1. Use a more complex hash in \Symfony\Component\Security\Http\RememberMe\RememberMeDetails::toString
   Instead of storing FQCN as is, store a hash of the concatenation of FQCN and tokenValue and compare this hash as I suggested before, for example:

public function toString(): string
{
    return implode(self::COOKIE_DELIMITER, [hash('sha256', $this->userFqcn, $this->value), strtr(base64_encode($this->userIdentifier), '+/=', '-_~'), $this->expires, $this->value]);
}

I think this should be enough, since the main idea is to make it less obvious from the cookie signature that we are using Symfony and PHP.

I don't think this same-user-identifier/different-fqcn exists. In the end userProvider->loadUserByIdentifier is called, so that there's only one user with said identifier.
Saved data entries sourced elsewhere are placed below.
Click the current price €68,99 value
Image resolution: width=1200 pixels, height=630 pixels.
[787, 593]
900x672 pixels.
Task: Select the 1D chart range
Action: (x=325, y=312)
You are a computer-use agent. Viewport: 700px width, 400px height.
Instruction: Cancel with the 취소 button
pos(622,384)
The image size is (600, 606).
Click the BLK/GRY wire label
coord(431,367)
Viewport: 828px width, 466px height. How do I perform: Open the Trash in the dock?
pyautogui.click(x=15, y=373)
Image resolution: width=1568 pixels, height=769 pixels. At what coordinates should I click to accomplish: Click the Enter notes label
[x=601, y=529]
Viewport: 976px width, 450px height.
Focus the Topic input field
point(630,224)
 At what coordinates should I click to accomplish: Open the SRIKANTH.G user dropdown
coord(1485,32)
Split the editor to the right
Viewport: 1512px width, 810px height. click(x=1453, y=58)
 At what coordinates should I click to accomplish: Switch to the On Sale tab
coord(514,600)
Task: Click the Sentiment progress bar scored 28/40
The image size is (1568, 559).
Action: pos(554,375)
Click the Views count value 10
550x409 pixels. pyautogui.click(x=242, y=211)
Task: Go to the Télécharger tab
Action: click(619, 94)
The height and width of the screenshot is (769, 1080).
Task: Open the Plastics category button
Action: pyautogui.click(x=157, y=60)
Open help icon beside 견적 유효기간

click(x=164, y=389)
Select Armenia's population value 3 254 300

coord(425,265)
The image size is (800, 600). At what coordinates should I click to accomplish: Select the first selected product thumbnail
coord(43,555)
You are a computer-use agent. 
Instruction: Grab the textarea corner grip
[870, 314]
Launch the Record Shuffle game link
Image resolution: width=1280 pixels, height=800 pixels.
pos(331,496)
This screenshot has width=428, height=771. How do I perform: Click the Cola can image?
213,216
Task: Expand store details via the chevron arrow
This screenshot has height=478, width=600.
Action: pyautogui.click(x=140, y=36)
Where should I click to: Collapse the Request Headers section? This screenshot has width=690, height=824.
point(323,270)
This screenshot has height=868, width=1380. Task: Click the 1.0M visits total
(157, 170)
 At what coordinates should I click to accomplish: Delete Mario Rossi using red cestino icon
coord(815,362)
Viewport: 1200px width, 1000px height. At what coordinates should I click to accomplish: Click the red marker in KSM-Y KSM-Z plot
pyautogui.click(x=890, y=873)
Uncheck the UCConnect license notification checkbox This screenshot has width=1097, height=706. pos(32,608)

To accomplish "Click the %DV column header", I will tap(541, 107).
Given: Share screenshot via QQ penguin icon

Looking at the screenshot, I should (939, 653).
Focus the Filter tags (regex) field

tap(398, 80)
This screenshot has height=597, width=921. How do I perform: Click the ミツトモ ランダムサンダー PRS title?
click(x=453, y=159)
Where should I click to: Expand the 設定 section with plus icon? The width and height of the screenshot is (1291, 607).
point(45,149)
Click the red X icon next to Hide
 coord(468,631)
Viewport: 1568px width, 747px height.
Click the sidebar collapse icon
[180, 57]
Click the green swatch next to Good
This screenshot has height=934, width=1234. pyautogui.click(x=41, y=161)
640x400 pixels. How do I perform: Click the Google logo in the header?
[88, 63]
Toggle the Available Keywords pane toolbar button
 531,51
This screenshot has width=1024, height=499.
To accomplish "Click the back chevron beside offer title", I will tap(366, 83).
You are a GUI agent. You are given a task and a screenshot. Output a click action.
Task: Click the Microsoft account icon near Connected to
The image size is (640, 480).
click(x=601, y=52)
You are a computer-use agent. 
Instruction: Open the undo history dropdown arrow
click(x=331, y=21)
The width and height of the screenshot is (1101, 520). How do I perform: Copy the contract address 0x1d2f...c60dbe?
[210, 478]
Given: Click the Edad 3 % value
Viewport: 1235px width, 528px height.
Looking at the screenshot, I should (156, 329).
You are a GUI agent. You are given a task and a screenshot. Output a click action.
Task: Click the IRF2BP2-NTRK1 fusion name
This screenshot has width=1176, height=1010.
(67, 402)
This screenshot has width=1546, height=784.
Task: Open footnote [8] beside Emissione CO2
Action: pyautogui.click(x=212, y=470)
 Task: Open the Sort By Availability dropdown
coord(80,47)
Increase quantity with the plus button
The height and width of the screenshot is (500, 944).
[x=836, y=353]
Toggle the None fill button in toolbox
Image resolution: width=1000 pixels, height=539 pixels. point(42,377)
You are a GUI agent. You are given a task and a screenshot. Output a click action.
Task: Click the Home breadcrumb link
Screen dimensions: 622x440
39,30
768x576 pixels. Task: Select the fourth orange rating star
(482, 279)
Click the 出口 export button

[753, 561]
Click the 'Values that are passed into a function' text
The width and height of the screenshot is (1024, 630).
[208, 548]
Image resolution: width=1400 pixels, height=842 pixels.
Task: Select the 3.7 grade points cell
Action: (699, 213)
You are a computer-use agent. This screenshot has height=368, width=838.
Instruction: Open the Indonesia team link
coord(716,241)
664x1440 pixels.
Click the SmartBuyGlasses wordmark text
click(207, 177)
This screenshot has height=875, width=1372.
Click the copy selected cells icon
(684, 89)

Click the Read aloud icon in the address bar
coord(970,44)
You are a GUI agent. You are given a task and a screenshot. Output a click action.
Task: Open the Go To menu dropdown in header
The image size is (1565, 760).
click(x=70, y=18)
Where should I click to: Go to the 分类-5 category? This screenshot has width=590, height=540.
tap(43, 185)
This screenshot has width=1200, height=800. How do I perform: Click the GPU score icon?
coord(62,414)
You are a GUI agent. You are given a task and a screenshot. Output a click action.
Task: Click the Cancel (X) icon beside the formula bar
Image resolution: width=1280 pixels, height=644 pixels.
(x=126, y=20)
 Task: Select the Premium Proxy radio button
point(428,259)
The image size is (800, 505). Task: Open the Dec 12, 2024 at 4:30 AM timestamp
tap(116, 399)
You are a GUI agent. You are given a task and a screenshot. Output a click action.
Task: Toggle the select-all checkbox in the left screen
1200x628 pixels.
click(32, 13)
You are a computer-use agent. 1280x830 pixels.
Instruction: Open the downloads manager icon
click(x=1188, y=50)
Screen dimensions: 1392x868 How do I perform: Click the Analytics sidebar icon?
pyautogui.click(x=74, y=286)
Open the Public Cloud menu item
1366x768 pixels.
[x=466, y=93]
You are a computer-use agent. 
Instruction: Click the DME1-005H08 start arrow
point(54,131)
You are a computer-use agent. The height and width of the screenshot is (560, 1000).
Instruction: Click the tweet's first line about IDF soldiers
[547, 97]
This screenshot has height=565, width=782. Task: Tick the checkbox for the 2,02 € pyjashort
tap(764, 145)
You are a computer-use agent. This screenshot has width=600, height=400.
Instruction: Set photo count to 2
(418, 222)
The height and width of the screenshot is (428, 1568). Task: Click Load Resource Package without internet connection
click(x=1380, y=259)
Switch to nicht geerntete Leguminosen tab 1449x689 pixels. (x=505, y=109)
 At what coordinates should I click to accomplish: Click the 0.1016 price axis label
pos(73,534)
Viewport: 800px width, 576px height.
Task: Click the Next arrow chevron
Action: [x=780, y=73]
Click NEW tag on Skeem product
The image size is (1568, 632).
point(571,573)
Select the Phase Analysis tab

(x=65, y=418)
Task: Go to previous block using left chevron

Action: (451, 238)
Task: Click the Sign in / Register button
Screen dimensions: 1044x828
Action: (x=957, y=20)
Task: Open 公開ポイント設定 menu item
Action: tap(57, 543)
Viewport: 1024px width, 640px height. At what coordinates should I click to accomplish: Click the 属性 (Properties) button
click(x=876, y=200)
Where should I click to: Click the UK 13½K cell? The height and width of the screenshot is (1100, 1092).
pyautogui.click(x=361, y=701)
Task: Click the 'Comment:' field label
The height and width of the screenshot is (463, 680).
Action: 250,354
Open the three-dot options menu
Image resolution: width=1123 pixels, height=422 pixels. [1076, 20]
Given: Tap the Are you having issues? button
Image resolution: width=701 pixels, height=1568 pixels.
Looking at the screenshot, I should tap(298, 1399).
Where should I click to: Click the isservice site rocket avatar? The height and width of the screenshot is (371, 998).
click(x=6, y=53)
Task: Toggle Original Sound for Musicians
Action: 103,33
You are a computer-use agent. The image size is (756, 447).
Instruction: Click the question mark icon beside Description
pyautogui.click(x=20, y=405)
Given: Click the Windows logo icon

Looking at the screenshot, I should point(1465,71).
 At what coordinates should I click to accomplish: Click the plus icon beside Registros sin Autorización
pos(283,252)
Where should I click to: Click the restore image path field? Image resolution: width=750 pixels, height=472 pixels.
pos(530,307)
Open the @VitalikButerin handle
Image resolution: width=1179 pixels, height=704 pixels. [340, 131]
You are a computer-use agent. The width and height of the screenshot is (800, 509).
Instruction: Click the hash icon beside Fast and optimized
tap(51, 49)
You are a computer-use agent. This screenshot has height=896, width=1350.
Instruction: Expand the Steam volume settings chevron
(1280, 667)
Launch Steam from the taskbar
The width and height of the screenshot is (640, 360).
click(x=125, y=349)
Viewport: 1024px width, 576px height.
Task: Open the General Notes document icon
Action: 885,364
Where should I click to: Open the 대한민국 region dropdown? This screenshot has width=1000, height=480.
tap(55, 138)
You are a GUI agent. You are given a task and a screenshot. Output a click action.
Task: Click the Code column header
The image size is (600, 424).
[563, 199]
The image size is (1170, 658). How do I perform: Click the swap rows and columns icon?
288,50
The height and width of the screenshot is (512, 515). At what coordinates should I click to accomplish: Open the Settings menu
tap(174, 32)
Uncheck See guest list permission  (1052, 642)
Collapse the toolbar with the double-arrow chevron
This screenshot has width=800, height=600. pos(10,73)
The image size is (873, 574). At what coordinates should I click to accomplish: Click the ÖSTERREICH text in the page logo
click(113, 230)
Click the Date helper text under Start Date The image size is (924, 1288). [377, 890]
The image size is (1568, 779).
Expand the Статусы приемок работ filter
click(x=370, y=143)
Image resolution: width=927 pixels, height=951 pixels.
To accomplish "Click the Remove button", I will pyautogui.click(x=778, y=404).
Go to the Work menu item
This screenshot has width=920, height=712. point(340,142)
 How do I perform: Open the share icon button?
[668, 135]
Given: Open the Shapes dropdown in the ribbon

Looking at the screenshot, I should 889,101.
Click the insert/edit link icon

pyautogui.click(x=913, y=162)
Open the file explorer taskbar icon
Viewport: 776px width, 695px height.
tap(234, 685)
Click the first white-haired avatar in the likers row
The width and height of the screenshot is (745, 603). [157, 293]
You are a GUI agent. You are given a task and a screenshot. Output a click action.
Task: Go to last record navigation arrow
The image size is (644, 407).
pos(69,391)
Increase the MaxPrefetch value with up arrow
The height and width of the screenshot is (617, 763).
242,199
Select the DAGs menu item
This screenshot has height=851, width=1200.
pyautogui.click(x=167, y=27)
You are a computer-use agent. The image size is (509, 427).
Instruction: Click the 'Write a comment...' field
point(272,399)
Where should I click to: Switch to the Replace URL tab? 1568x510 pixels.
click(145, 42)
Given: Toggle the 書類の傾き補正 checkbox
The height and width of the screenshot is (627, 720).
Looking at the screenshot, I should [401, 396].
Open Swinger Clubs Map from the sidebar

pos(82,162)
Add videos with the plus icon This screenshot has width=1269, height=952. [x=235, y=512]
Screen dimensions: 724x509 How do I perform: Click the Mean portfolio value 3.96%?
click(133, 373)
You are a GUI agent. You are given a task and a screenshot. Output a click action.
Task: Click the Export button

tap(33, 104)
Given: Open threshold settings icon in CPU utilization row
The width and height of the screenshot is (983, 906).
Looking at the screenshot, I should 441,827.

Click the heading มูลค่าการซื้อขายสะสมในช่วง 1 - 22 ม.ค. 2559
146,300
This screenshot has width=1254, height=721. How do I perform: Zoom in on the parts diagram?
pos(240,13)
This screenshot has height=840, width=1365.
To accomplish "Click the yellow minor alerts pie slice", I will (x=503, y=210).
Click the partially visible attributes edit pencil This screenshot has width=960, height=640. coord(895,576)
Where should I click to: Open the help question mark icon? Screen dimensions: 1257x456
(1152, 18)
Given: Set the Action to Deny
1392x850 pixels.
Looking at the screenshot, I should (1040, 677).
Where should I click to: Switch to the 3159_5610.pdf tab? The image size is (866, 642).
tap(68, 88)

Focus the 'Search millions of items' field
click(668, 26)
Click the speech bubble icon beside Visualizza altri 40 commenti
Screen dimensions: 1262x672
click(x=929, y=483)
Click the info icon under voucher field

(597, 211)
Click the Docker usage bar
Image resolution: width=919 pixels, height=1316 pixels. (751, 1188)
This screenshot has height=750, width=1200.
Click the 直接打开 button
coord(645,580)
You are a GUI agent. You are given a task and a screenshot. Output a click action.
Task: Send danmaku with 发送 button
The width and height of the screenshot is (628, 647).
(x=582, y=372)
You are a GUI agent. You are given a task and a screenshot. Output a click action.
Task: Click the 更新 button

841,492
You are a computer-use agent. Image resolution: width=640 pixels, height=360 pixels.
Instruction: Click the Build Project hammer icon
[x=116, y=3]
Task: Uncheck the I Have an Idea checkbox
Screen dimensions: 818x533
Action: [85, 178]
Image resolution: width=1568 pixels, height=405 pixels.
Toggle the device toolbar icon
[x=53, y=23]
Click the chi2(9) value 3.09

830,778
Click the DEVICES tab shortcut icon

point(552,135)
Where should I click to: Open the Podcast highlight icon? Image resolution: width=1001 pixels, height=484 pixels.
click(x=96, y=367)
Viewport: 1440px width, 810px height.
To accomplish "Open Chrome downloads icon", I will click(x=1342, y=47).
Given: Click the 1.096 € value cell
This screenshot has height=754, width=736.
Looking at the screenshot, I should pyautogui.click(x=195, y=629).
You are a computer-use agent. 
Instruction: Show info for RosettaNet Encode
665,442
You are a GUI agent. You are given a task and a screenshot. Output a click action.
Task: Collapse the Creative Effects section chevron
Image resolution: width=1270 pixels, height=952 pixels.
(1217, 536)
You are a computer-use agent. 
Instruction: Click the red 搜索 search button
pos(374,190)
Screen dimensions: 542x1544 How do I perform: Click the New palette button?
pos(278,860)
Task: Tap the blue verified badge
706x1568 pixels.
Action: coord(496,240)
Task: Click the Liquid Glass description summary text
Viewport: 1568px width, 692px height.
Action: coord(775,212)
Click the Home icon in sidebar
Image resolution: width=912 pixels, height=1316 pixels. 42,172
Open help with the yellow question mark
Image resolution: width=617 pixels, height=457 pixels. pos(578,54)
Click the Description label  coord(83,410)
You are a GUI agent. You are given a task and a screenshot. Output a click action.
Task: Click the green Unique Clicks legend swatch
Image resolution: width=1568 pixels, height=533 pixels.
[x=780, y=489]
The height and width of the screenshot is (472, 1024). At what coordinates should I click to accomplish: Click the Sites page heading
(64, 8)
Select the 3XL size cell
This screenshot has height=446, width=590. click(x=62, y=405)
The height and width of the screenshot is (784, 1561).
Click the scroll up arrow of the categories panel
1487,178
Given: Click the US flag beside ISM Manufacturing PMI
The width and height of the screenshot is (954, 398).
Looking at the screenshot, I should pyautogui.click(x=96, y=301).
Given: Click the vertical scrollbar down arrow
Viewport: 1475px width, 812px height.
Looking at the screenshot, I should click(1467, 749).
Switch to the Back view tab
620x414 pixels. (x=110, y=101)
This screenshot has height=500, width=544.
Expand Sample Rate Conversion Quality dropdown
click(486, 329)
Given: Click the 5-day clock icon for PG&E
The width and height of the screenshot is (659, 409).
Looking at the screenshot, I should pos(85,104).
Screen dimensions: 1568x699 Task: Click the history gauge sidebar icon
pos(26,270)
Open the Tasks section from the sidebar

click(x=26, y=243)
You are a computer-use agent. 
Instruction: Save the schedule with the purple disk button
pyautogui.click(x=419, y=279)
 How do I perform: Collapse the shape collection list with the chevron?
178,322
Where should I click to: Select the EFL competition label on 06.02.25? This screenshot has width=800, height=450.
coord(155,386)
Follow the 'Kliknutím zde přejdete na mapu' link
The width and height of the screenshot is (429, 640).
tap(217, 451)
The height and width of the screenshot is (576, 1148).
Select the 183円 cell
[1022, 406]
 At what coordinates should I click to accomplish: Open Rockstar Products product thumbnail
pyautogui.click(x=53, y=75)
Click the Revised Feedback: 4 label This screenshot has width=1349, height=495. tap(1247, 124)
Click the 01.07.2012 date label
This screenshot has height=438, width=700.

What about just deprecating RememberMeDetails::getUserFqcn() and PersistentTokenInterface::getClass()?

Then of course we'll need to find a proper BC layer with support for existing cookies/databases.

WDYT @wouterj maybe?

I don't think this same-user-identifier/different-fqcn exists.

It does, migrating a legacy codebase or merging two projects with users in common for example.

It does, migrating a legacy codebase or merging two projects with users in common for example.

Can you expand? signature-based remember-me don't use the FQCN, so this doesn't apply to them.
Then what's different with persistent tokens?
If one has a remember-me cookie, the user-identifier is the only thing we need to know to reconnect the user.
Why would the internal implementation matter to end users?